A handler is where your business logic lives. In v3 a handler is intentionally small: it contains only the logic to process a payload. Unlike the v1 design it does not extend any builder and never carries scheduling, queue or retry state. It receives an immutable JobContext and returns a value that the runtime normalises into recorded output. Throwing any Throwable signals failure.

This page covers the handler contract, the JobContext it receives, the five built-in handlers (with their payload shapes and security defaults), how to write and register your own handler, and the typed-DTO base class TypedJobHandler.


The contract: JobHandlerInterface

Daycry\Jobs\Handlers\JobHandlerInterface defines three methods:

namespace Daycry\Jobs\Handlers;

use Daycry\Jobs\Execution\ExecutionResult;
use Daycry\Jobs\Execution\JobContext;

interface JobHandlerInterface
{
    /** Main business logic; return value is normalised upstream. Throwing signals failure. */
    public function handle(JobContext $ctx): mixed;

    /** Optional hook executed before handle(). */
    public function beforeRun(JobContext $ctx): void;

    /** Optional hook executed after handle(), regardless of logical success. */
    public function afterRun(JobContext $ctx, ExecutionResult $result): void;
}

Method

When it runs

Notes

beforeRun($ctx)

Before handle()

Setup hook. If it throws, the attempt fails before handle() runs.

handle($ctx)

The main work

Return any value (normalised to string/JSON output). Throw any Throwable to fail.

afterRun($ctx, $result)

After handle(), always

Receives the ExecutionResult. Best-effort: any exception it throws is swallowed and never changes the recorded outcome.

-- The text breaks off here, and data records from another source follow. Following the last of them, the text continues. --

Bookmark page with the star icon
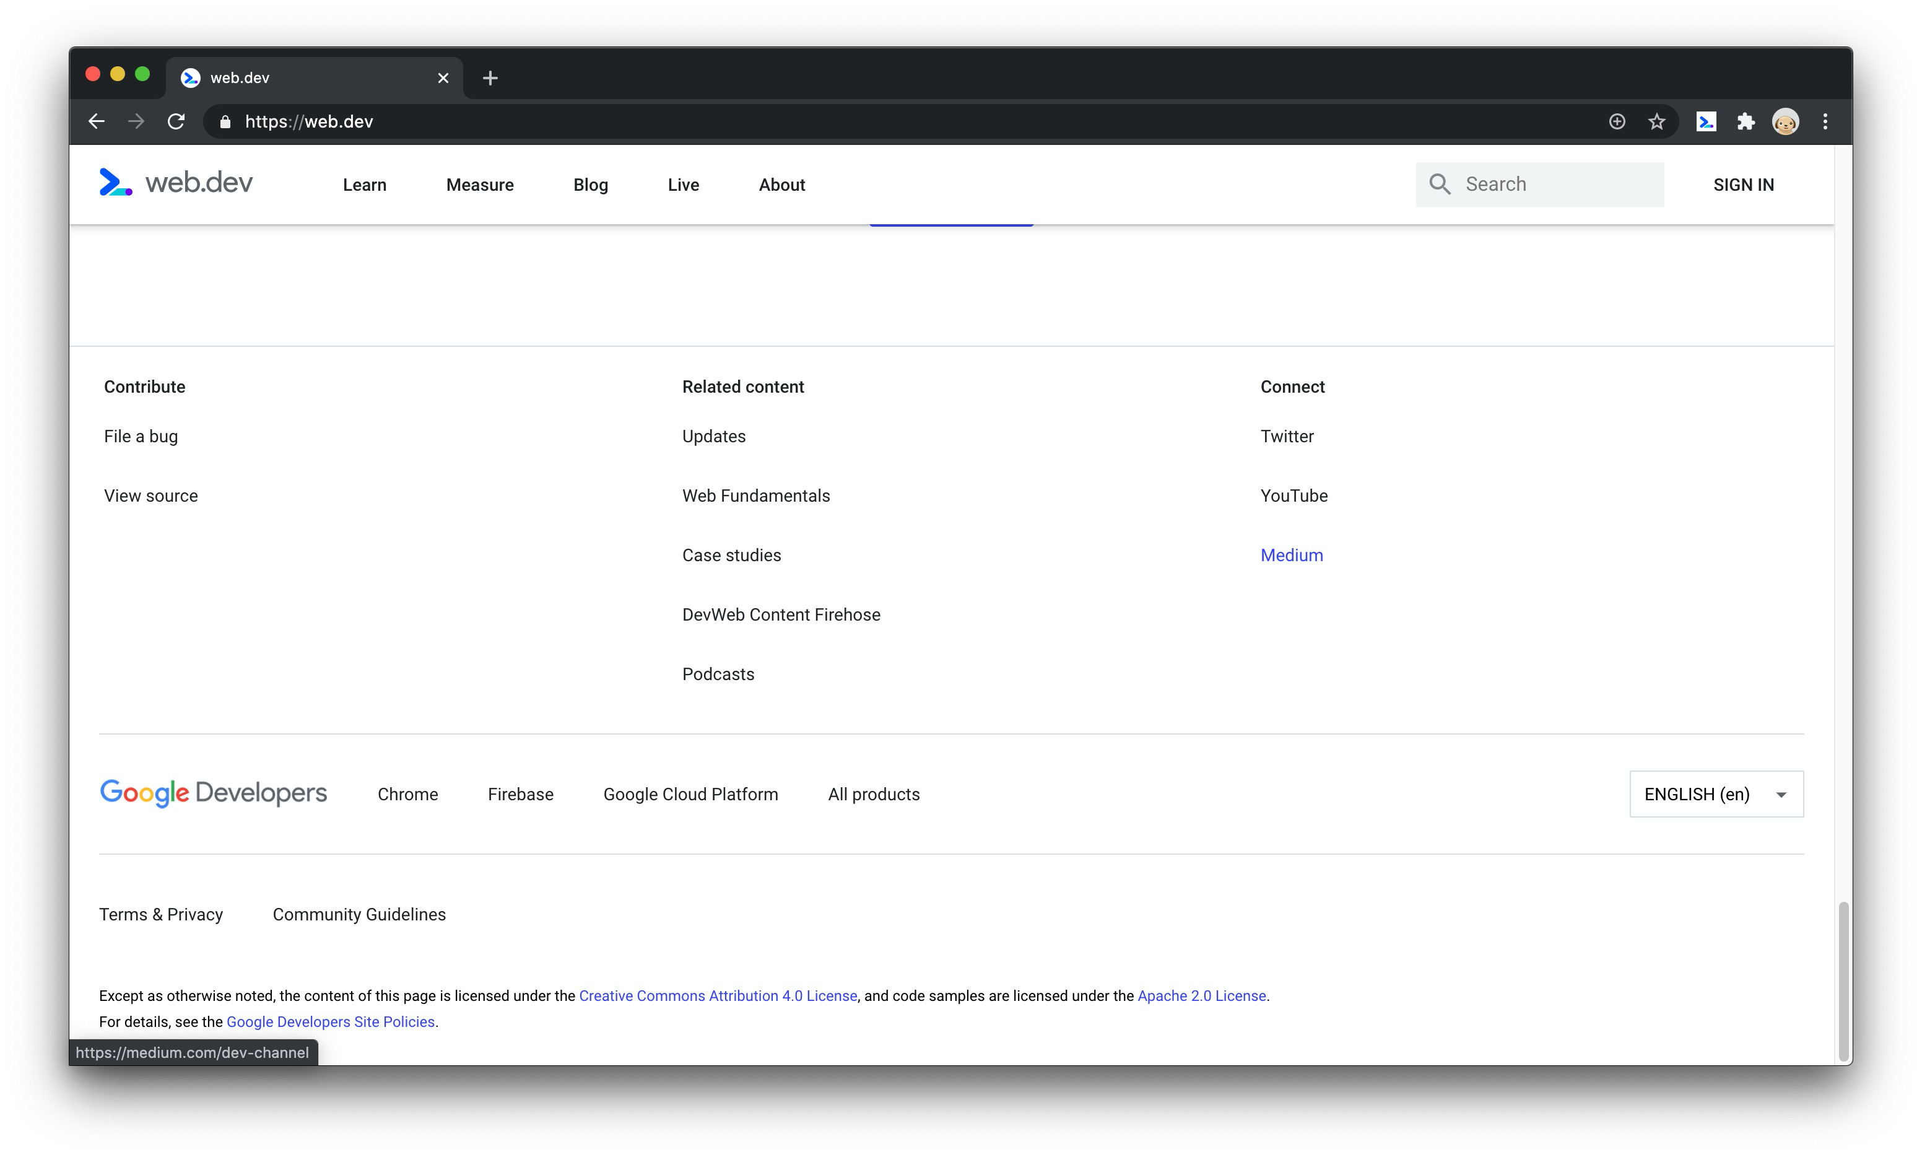 [x=1656, y=122]
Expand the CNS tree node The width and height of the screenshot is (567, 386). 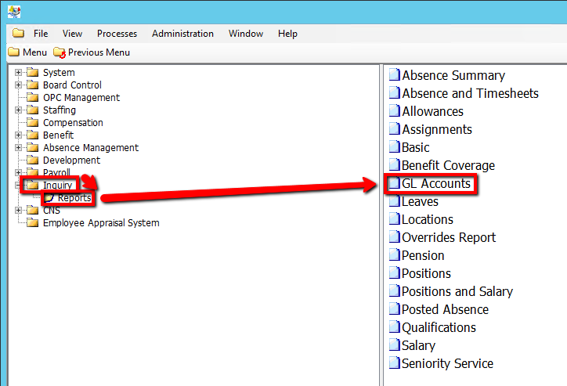coord(19,211)
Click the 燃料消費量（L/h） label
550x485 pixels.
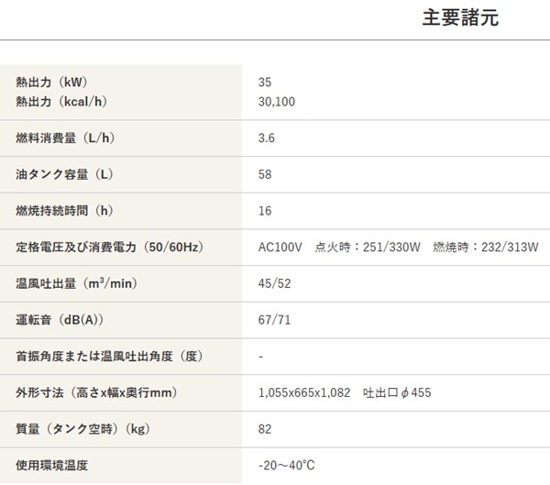(64, 138)
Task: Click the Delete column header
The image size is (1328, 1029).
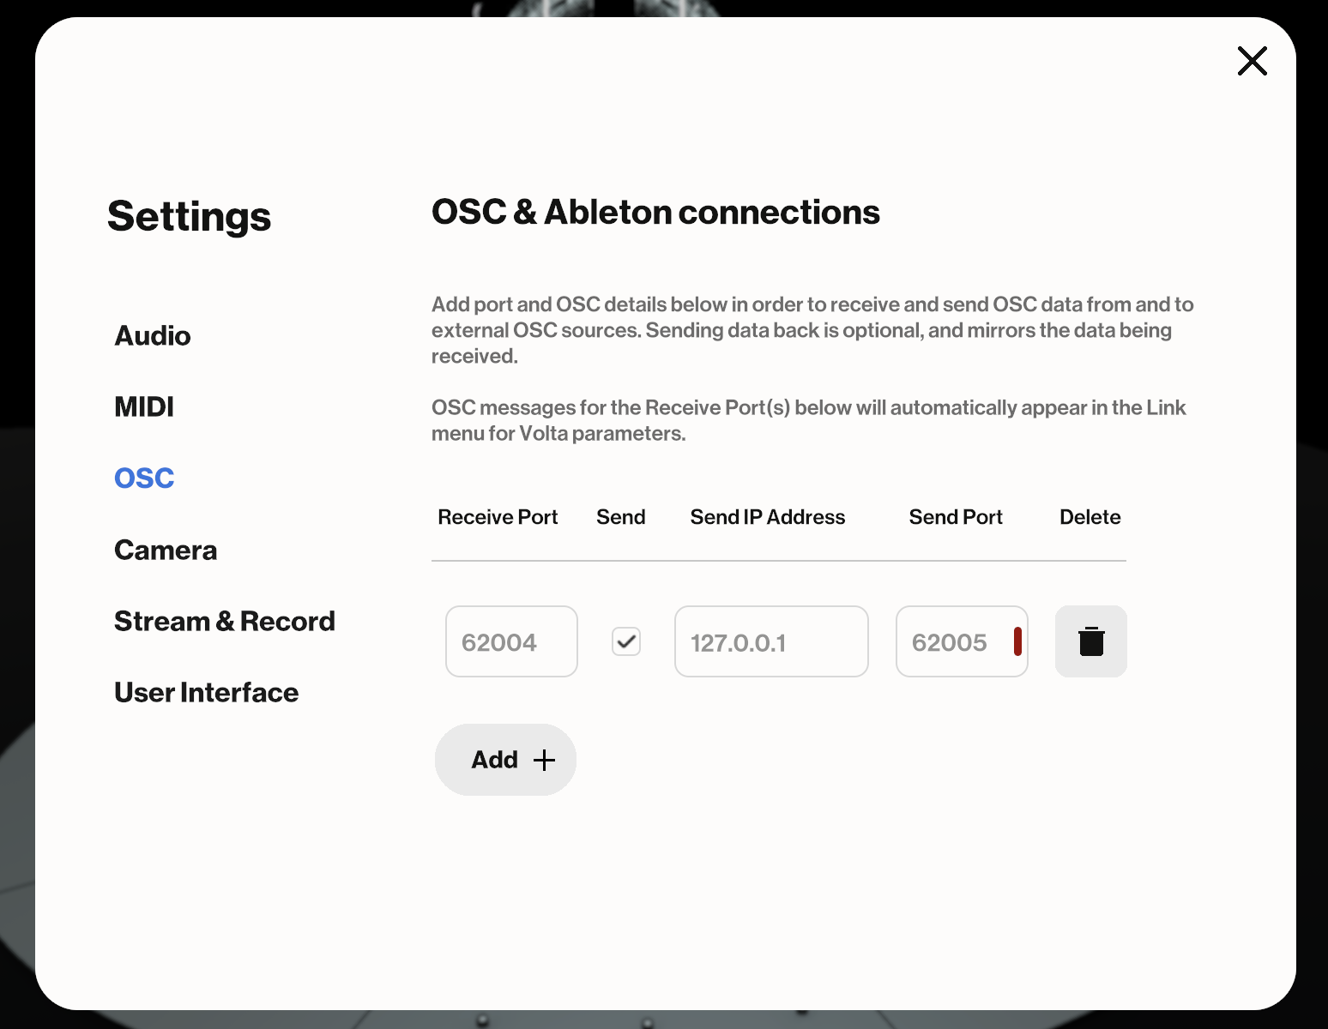Action: (1090, 517)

Note: The return value of handle() is normalised by the runtime: null stays null, scalars become strings, and arrays/objects are JSON-encoded. Captured stdout output is appended to a string return. See Architecture for the full JobRuntime normalisation flow.


AbstractJobHandler

Most handlers only need handle(). Extend Daycry\Jobs\Handlers\AbstractJobHandler, which provides no-op implementations of beforeRun() and afterRun():

abstract class AbstractJobHandler implements JobHandlerInterface
{
    public function beforeRun(JobContext $ctx): void {}
    public function afterRun(JobContext $ctx, ExecutionResult $result): void {}
}

Override the hooks only when you need them.


JobContext

Daycry\Jobs\Execution\JobContext is the immutable object handed to every handler. It decouples handlers from the definition/builder — a handler only ever sees the payload to process plus read-only metadata about the current run.

Field

Type

Description

payload

mixed

The payload you dispatched (string, array, object, callable, …).

name

?string

Logical job name (for logs/metrics); null if none was set.

queue

?string

The queue the message came from.

attempt

int

1-based attempt counter (1 on the first run, 2 on the first retry, …).

meta

array<string, mixed>

Free-form metadata propagated from the envelope.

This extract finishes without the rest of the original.